Happy 92nd Birthday, Jane Greer!

Jane Greer was born Bettejane Greer 92 years ago today in Washington, D.C. If she had played no other role in a motion picture than Kathie Moffat, the femme fatale who bedeviled Robert Mitchum in the noir classic Out of the Past, she’d be remembered with great fondness in the Cladrite household.
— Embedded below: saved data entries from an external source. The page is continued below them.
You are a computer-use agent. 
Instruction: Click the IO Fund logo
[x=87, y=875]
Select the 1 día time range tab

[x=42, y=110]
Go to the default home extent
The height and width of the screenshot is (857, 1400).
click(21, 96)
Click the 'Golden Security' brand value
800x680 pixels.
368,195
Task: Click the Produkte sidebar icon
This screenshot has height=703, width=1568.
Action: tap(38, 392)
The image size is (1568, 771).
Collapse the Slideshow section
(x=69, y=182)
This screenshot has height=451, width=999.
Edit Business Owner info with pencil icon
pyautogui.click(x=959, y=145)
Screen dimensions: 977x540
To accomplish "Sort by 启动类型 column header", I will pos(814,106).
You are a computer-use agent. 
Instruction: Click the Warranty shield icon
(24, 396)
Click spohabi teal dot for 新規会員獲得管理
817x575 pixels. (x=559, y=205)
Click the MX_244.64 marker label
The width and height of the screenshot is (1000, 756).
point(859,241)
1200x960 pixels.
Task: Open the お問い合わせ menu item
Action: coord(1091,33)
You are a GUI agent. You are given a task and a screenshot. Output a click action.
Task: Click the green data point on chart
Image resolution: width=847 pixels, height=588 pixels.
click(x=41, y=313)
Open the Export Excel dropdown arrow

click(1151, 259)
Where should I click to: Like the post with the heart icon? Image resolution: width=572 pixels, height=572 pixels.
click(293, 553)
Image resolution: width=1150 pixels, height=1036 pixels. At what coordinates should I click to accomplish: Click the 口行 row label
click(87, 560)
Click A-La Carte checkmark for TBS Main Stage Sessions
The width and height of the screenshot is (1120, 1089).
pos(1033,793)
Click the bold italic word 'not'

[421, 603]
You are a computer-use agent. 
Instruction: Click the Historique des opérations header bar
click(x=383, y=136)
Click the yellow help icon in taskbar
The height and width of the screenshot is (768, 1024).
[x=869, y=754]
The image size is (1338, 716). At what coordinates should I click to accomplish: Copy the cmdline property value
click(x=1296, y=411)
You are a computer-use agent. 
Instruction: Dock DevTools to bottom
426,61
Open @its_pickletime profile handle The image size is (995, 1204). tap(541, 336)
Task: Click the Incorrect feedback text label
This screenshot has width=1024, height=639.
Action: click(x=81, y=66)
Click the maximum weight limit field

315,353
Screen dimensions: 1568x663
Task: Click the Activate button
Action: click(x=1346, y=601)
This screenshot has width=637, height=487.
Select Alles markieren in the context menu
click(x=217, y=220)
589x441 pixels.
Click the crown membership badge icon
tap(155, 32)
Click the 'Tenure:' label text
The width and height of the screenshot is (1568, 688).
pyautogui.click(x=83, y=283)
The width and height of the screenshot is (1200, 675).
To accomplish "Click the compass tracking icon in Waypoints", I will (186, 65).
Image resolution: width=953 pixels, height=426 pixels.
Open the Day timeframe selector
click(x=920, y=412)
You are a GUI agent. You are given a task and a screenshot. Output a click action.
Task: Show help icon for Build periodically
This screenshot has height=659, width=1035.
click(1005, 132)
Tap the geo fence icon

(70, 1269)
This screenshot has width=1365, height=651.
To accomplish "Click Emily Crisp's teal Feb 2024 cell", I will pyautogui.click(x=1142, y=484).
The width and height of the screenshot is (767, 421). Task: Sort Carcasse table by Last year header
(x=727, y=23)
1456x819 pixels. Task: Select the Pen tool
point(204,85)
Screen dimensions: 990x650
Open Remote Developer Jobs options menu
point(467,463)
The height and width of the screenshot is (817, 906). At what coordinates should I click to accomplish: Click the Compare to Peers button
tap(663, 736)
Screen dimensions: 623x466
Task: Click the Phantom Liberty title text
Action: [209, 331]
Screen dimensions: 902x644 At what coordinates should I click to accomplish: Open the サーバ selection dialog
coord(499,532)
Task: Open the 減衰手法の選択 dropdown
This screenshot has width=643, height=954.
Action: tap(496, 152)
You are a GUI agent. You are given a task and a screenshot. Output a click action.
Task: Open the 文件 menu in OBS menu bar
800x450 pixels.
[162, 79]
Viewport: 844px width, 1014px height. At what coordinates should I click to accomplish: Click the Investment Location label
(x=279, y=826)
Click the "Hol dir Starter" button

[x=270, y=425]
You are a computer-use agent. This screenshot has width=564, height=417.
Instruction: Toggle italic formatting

Here are 10 JG Did-You-Knows:

  • As a child Greer suffered from a facial palsy that partially paralyzed her face. She credited the facial exercises she performed to overcome the condition helped her expressiveness as an actress.
  • After winning beauty contests and working as a model as a teen, Greer began her career as a performer singing (in phonetic Spanish) with the dance orchestra of Enrique Madriguera.
  • Howard Hughes spotted Greer in a 1942 modeling spread in Life magazine and brought her to Hollywood to work in pictures.
  • Greer married Rudy Vallée in 1943, in order, it was said in some circles, to escape the overly possessive and controlling Hughes. She was 19; he was 42. We’re big Rudy fans, but he was an oddball on his best day and this has to be as one of the unlikeliest pairings in Hollywood history. The couple separated after just three months of marriage and divorced five months later.
  • Greer had her name legally changed from Bettejane to Jane in December 1945. About her birth name, she said, “Mine is a sissy name. It’s too bo-peepish, ingenueish, for the type of role I’ve been playing. It’s like Mary Lou or Mary Ann.”
  • Greer was a descendant of the poet John Donne.
  • Greer had three sons with second husband Edward Lasker, an attorney and business, to whom she was married for 16 years. TWo of her sons, Alex and Lawrence, worked in Hollywood in the 1980s and ’90s as writers and producers.
  • Her longest romantic relationship was a 36-year domestic partnership with actor and dialogue coach Frank London that lasted until his death in 2001. She passed away six months later.
  • In addition to the 28 motion pictures she appeared in, Greer worked extensively on television, beginning in 1953 with an appearance on The Revlon Mirror Theater and ending in 1990 with a recurring role in the second season of Twin Peaks.
  • Greer had a twin brother named Don.

Happy birthday, Jane Greer, wherever you may be!

Jane Greer

Happy 99th Birthday, Robert Mitchum!

The iconoclastic Robert Mitchum was born Robert Charles Durman Mitchum 99 years ago today in Bridgeport, Connecticut. Here are 10 RM Did-You-Knows:

  • His father, a railroad and shipyard worker, died in a train accident when Mitchum was two. He was raised by his mother and stepfather, a British army major.
  • Mitchum had issues with authority from an early age, and he spent much of his teens on the road. At 14, he was charged with vagrancy and spent time on a Georgia chain gang (he escaped).
  • While living with his older sister in Manhattan’s Hell’s Kitchen, he was expelled from Haaren High School, at which point he traveled the country by riding the rails, working for the Civilian Conservation Corps and earning money as a boxer.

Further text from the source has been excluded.